Overview
- Manufacturer: Mitsubishi Motors
- Also called: 4G4
- Production: 1971–1981

Layout
- Configuration: Inline-4
- Displacement: 1.2–1.4 L (1,188–1,378 cc)
- Cylinder bore: 71 mm (2.8 in) 76.5 mm (3.01 in)
- Piston stroke: 75 mm (2.95 in)
- Cylinder block material: Cast iron
- Valvetrain: OHV 2 valves x cyl.
- Compression ratio: 9.0:1

Combustion
- Fuel type: Gasoline
- Cooling system: Water-cooled

Output
- Power output: 70–87 PS (51–64 kW; 69–86 hp)
- Torque output: 9.7–11.7 kg⋅m (95–115 N⋅m; 70–85 lb⋅ft)

Chronology
- Predecessor: KE engine
- Successor: 4G1 Orion

= Mitsubishi Neptune engine =

The Mitsubishi Neptune or 4G4 engine is a series of iron-block OHV inline-four engines built by Mitsubishi Motors from June 1971 to 1981. This was to be Mitsubishi's last OHV engine.

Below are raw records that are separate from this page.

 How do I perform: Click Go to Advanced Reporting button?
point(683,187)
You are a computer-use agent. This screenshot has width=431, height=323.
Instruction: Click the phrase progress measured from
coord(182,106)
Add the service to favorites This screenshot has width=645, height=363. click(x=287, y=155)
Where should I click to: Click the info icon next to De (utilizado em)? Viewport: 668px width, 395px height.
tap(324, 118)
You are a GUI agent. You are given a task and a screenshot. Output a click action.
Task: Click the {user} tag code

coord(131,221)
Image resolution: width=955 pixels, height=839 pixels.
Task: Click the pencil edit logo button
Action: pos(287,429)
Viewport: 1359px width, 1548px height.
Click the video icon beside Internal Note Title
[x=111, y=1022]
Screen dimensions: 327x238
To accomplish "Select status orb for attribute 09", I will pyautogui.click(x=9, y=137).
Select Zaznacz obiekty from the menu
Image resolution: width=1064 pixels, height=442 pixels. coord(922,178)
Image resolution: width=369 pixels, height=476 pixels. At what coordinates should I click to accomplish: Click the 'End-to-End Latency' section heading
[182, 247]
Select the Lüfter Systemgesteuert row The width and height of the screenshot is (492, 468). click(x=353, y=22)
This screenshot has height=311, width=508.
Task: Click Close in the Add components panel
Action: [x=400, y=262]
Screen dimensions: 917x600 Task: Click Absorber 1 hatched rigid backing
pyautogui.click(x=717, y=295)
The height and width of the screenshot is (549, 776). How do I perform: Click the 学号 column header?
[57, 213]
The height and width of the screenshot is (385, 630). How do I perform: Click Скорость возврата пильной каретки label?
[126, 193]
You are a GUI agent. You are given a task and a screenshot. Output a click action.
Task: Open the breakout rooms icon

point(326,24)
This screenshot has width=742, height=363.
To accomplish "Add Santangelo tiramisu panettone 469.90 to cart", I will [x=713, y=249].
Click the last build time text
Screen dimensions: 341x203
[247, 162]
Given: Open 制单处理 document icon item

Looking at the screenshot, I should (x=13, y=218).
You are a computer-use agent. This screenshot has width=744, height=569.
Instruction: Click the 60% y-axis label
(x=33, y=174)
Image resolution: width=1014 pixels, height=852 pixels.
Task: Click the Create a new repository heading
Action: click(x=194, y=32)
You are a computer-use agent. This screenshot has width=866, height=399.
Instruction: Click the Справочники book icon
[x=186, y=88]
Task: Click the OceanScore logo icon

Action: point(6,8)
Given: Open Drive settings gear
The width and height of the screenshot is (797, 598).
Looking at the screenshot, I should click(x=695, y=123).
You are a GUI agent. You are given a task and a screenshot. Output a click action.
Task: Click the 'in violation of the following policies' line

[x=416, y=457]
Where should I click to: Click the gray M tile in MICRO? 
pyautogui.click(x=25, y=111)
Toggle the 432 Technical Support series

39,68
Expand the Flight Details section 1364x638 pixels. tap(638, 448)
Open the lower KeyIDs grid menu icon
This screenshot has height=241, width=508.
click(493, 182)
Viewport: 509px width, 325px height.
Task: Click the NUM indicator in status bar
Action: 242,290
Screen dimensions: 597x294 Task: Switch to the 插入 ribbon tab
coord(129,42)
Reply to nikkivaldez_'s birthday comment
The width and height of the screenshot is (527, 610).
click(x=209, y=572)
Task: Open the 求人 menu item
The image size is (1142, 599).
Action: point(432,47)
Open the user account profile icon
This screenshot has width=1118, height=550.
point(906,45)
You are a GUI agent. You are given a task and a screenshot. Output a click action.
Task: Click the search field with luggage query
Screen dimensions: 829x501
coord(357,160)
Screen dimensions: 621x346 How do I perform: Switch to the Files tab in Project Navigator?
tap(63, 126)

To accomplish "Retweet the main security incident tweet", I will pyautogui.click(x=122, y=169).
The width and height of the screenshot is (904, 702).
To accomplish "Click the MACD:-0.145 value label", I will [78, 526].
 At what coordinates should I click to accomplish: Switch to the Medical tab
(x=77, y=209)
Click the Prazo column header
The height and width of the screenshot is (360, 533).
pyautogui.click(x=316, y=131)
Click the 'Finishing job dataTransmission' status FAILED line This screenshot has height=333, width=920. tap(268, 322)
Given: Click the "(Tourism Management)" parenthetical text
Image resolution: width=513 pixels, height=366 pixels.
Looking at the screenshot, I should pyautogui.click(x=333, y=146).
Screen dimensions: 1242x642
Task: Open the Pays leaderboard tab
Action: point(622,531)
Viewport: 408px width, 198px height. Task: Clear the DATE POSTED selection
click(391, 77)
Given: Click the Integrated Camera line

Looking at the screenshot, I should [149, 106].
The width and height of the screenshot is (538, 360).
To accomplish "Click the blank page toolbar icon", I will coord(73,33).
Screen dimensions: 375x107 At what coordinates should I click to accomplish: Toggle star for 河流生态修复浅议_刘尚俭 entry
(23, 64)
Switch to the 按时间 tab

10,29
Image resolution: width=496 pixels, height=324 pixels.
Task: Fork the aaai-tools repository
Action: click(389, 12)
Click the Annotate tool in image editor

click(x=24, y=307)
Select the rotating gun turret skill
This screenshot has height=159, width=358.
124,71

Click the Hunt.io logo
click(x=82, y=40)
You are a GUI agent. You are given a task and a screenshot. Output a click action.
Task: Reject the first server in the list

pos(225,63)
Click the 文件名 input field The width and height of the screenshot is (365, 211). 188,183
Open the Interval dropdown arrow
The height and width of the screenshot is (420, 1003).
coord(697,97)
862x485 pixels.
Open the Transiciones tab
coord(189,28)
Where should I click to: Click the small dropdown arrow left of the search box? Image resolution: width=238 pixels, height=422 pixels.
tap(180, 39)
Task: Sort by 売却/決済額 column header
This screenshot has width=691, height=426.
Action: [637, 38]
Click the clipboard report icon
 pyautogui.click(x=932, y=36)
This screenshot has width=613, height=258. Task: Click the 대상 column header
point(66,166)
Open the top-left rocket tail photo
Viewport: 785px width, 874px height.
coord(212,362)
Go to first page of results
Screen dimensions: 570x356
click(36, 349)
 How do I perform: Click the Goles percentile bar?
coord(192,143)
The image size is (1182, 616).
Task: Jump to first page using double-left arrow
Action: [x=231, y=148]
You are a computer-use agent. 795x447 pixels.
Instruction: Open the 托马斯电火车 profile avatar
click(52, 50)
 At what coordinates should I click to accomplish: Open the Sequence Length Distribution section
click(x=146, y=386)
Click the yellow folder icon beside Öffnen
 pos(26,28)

The inability to clear new passenger car emissions rules for 1978 meant that the Neptunes were replaced by the 4G1 Orion. The Neptune continued to be built until 1979 for commercial vehicles, which suffered less restrictive environmental regulations and until about 1981 for other applications. Around 520,000 Neptune engines were built.

==4G41==
Displacement — 1378 cc

Bore x Stroke — 76.5x75 mm

Power — 86 PS at 6,000 rpm (single carb)

95 PS at 6,300 rpm (Galant FTO, twin carb)

28 PS at 2,700 rpm in a 1972 FG15 forklift
Torque — 11.7 kgm at 4,000 rpm (single carb)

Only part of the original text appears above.